Yes Bank Q2 net up 25%; bad loans jump

The lender reported a total income of ₹ 6,048.78 crore as against ₹ 4,982.23 crore during the second quarter of the last financial year.

October 26, 2017 05:43 pm | Updated October 28, 2017 06:23 pm IST - Mumbai,

 

Private sector lender YES Bank reported 25.1% growth in its net profit for the quarter ended September 30 to ₹1,002.7 crore aided by healthy growth in both interest and non-interest income.

Net interest income grew 33.5% to ₹1,885.1 crore while non-interest income grew 35.4% to ₹1,248.4 crore. Net interest margins improved 30 basis points year-on-year to 3.7%.
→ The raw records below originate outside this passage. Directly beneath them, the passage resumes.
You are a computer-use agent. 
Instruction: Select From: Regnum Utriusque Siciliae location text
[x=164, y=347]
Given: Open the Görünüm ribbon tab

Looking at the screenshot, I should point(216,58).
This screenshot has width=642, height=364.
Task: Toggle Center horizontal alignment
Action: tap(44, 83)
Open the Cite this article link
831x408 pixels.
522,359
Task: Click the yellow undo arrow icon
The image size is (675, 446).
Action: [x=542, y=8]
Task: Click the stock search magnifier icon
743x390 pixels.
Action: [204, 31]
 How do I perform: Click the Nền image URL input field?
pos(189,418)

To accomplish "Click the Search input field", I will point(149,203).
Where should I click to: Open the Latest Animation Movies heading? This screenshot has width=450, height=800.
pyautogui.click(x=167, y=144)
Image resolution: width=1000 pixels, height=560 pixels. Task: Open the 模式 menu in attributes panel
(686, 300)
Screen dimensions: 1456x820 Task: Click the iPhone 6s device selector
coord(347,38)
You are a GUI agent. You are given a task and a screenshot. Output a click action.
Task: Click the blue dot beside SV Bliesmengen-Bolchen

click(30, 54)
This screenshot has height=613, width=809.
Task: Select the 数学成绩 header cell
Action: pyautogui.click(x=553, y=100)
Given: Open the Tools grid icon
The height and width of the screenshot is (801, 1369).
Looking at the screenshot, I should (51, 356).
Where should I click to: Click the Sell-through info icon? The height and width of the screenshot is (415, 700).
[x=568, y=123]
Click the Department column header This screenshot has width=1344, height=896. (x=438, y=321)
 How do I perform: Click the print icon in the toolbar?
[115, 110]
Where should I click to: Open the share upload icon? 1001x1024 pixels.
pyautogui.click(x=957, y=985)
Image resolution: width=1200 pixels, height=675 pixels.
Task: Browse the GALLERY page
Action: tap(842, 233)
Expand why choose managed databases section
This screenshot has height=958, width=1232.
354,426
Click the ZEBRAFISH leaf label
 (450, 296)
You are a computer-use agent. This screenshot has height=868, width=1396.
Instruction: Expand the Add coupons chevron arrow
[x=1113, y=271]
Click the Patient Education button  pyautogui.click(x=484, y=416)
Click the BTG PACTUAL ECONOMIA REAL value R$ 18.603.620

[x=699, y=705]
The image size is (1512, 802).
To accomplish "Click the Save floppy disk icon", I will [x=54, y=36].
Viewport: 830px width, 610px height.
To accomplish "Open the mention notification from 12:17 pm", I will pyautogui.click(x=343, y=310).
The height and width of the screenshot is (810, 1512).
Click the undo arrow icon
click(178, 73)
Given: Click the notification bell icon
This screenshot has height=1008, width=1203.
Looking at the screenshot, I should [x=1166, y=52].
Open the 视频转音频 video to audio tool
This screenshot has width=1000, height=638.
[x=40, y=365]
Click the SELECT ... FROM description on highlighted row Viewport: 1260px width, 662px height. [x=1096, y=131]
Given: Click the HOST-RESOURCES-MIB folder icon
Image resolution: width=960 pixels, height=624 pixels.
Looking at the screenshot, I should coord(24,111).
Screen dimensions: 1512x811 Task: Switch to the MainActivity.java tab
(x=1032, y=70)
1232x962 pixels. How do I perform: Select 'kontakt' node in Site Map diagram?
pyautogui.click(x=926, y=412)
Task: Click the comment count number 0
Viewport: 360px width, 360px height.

However, provisions rose on the back of an increase in bad loans with gross non-performing assets jumping threefold to ₹2720.3 crore which was 1.82% of gross advances as compared with ₹916.7 crore or 0.83% a year earlier and 0.97% as on June 30. As a result, provisions shot up 176.5% to ₹447.1 crore. Provision coverage ratio declined to 43.3% as compared with 64.8% a year ago and 60% sequentially.

According to a regulatory filing, the bank said following the risk based supervision (RBS) of Reserve Bank of India (RBI) for 2016-17, which concluded in October 2017, the divergence in gross NPA was ₹6,355.2 crore.

“Bank’s asset quality continues to demonstrate resilience after duly incorporating full impact of the RBI RBS observations for FY17, concluded in October 2017,” said Rana Kapoor, Managing Director & CEO of the bank.

The bank reported a growth in deposits of 23.4% year-on-year driven by a healthy growth in current and savings account deposit which constituted 37.2% of the total deposits.

The loan book grew 34.9% on the back of robust growth in both corporate and retail businesses. Retail banking advances grew by 78% year-on-year and now constitutes 11.4% of total advances.